Sunday, September 17, 2006

Potato Peas Masala with Chappathi

Downloadable recipe e-books by,wonderful recipe collection.They have many good recipes right from the basic one to modern ones.I have tried many successful ones from this ebook.This is one of them which i tried this weekend with some changes.My version was much spicer than the original one.and i always had problems with grated or grinded onion.I don't know why, whenever i use grated/grinded onion my dish will taste kinda bitter.If i fry it for long also, it will taste bitter.If any of you have a solution to this , plz let me know.I used finely chopped onion for this masala.Here is the original recipe from

Potato Peas Masala

2 large potatoes boiled, peeled
1 cup peas boiled, drained
1 onion grated
1 tomato grated
1 tsp. Ginger grated
1/2 tsp. Garlic grated
1 stalk curry leaves
1 tsp. Fresh coriander leaves finely chopped
1 tsp.
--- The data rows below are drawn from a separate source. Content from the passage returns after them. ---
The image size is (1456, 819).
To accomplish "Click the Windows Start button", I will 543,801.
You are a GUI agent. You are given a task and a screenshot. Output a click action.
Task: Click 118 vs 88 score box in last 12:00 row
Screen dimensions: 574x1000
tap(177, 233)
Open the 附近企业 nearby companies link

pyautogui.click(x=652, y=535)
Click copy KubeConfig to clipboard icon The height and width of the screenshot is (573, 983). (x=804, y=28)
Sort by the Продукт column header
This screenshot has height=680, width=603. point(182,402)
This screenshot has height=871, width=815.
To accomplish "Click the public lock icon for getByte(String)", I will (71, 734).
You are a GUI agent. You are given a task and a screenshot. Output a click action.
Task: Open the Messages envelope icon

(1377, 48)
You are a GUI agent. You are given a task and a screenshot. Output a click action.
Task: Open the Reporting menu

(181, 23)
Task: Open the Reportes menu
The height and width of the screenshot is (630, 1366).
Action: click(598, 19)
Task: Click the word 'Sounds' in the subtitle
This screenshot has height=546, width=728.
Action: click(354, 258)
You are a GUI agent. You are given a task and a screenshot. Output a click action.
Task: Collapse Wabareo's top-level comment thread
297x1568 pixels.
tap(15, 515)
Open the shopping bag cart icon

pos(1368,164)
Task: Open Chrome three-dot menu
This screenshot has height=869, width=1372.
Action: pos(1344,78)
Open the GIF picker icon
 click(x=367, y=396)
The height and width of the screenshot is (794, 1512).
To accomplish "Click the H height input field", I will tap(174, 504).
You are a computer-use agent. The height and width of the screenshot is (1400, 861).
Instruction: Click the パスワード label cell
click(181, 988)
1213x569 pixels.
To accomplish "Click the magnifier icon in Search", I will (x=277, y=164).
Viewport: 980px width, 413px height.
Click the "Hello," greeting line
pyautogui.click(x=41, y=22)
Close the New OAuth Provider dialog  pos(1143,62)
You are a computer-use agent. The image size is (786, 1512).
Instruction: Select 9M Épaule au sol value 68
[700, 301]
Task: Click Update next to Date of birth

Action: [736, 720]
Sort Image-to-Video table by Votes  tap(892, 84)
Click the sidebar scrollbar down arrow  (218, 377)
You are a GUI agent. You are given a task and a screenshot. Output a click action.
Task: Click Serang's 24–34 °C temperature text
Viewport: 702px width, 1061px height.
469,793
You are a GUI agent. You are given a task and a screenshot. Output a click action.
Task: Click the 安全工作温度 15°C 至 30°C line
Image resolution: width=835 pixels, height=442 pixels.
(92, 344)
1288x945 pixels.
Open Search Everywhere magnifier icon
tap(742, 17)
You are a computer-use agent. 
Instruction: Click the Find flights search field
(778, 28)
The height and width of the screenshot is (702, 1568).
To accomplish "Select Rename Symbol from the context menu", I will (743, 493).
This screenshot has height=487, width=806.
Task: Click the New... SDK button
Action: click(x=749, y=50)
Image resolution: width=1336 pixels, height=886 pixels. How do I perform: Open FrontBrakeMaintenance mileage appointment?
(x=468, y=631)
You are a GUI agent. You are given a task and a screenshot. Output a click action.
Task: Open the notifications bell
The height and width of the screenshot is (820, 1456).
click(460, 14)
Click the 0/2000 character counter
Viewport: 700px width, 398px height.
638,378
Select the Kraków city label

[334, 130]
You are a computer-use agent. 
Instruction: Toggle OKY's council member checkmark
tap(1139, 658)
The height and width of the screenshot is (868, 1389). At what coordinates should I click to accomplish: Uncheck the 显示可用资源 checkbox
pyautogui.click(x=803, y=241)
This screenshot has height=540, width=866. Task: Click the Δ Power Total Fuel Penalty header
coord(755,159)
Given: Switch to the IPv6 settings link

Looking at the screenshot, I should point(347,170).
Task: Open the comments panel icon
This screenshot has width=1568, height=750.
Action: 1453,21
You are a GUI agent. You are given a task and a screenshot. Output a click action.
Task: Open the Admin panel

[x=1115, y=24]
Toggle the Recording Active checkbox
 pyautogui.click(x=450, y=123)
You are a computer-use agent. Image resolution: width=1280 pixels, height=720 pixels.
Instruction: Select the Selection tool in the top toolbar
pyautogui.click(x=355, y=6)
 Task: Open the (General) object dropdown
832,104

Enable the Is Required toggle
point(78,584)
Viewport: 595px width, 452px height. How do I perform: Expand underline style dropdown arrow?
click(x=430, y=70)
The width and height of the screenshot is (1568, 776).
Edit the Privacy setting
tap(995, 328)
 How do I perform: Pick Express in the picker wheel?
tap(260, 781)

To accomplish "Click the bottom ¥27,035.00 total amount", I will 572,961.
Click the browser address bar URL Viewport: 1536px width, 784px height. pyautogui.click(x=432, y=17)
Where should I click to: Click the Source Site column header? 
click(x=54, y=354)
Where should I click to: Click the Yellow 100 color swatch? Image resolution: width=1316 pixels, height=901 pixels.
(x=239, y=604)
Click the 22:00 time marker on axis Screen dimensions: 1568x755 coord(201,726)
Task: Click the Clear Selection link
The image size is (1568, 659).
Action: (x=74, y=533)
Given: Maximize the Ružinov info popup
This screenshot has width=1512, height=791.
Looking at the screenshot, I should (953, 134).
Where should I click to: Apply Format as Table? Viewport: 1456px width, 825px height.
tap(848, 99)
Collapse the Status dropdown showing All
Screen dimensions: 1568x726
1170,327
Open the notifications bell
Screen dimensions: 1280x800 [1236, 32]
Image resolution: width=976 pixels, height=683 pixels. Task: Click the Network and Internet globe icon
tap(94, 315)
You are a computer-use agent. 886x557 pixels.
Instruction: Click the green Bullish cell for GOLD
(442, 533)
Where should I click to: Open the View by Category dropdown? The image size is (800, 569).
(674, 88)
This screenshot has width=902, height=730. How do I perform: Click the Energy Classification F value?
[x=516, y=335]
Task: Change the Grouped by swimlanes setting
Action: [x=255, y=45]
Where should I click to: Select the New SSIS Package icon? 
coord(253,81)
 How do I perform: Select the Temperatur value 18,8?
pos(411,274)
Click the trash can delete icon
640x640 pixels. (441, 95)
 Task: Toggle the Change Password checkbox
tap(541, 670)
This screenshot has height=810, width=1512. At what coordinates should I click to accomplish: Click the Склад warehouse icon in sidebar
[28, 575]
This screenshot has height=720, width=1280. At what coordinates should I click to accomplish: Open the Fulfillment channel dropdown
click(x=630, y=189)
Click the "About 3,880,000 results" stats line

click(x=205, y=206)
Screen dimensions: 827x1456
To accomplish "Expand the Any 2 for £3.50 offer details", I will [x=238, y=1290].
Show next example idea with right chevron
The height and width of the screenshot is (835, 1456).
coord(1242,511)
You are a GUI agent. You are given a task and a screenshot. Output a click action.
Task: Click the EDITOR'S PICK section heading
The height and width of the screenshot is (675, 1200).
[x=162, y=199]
Red chilli powder
1/2 tsp. Dhania (coriander seed) powder
1/4 tsp. Turmeric powder
3-4 pinches asafoetida
3tbsp. Curds or yoghurt
salt to taste
1/2 tsp. Each cumin & mustard seeds
1 tbsp. Oil

Chop potatoes into big pieces (8 or 10, each potato).Heat oil, add cumin and mustard seeds, allow to splutter.Add ginger, garlic, stir, add onion, saute for a minute. Add tomato, stir and cook till oil separates. Add all masalas, salt, curds and stirfry till boil resumes. Add potatoes and peas, 1/2 cup water and bring back to boil. Allow to simmer, covered, till gravy is thick,stirring occasionally. Empty into serving bowl, garnish with chopped coriander.Serve piping hot, with chappatis, phulkas, or even plain steamed rice.Note: One may reduce, increase or even delete the use of chilli as per taste, to get a spicier or blander dish. It would still be delicious to taste.